(Saved entries)
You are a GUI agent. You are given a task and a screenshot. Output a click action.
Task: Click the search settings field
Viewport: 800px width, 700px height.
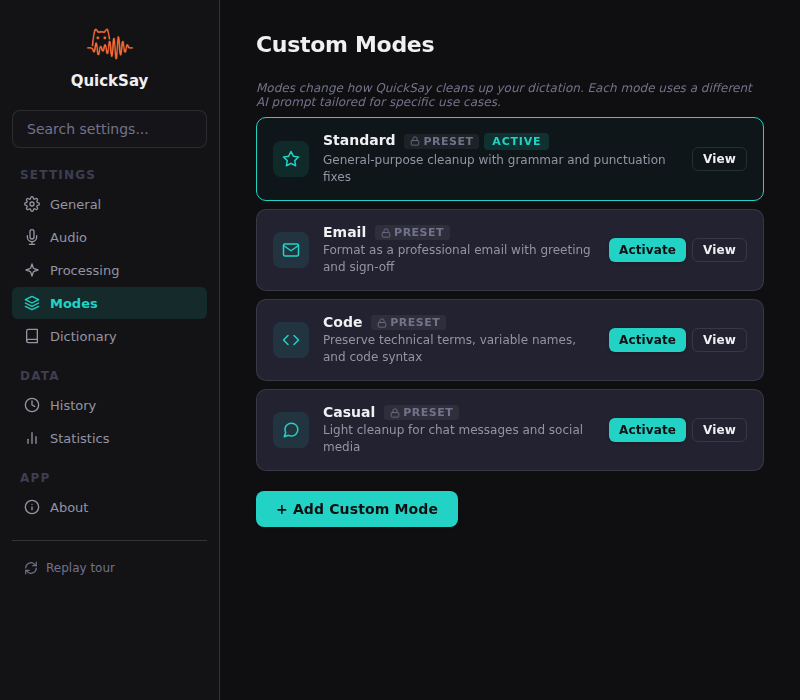[109, 129]
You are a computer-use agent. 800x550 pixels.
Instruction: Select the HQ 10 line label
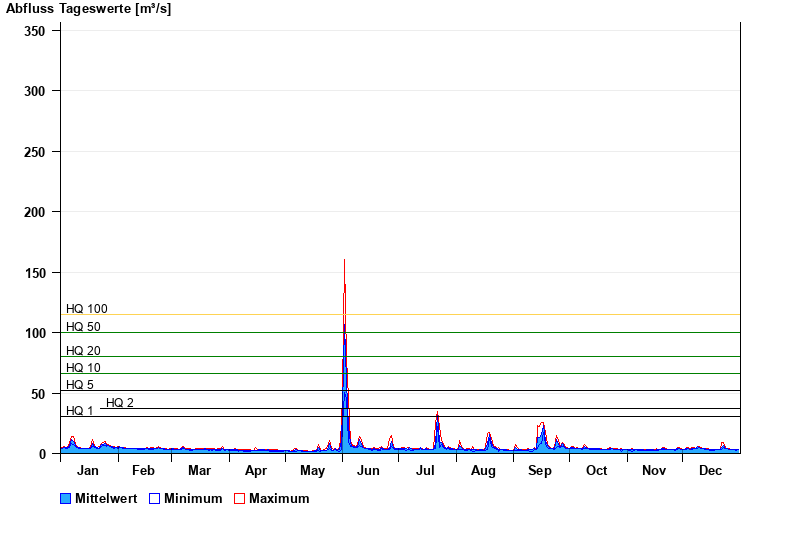coord(83,368)
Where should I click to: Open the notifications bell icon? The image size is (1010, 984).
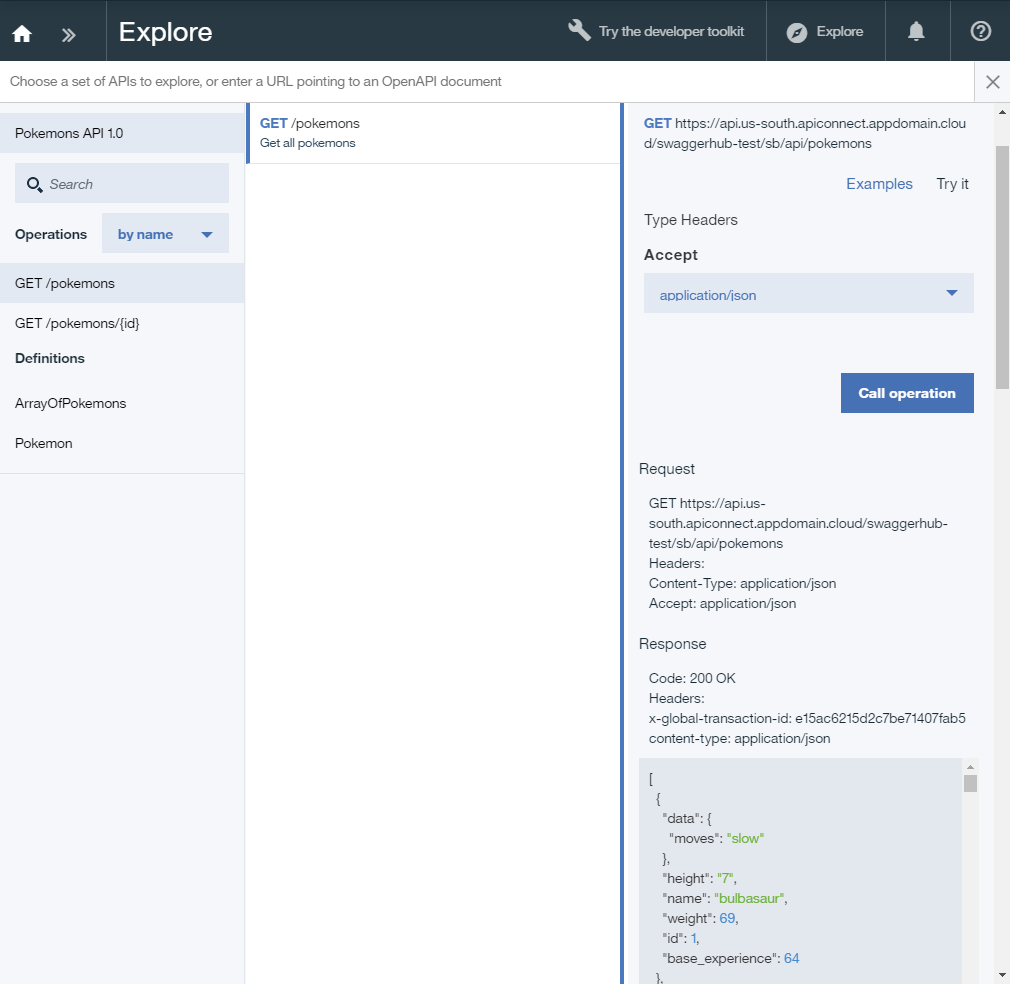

**About this exercise:**
Copy the entries exactly. Leave the pictures out.

**The answer:**
You are a GUI agent. You are given a task and a screenshot. Output a click action.
Task: Click the search settings field
Viewport: 800px width, 700px height.
[109, 129]
You are a computer-use agent. 800x550 pixels.
Instruction: Select the HQ 10 line label
coord(83,368)
Where should I click to: Open the notifications bell icon? The image size is (1010, 984).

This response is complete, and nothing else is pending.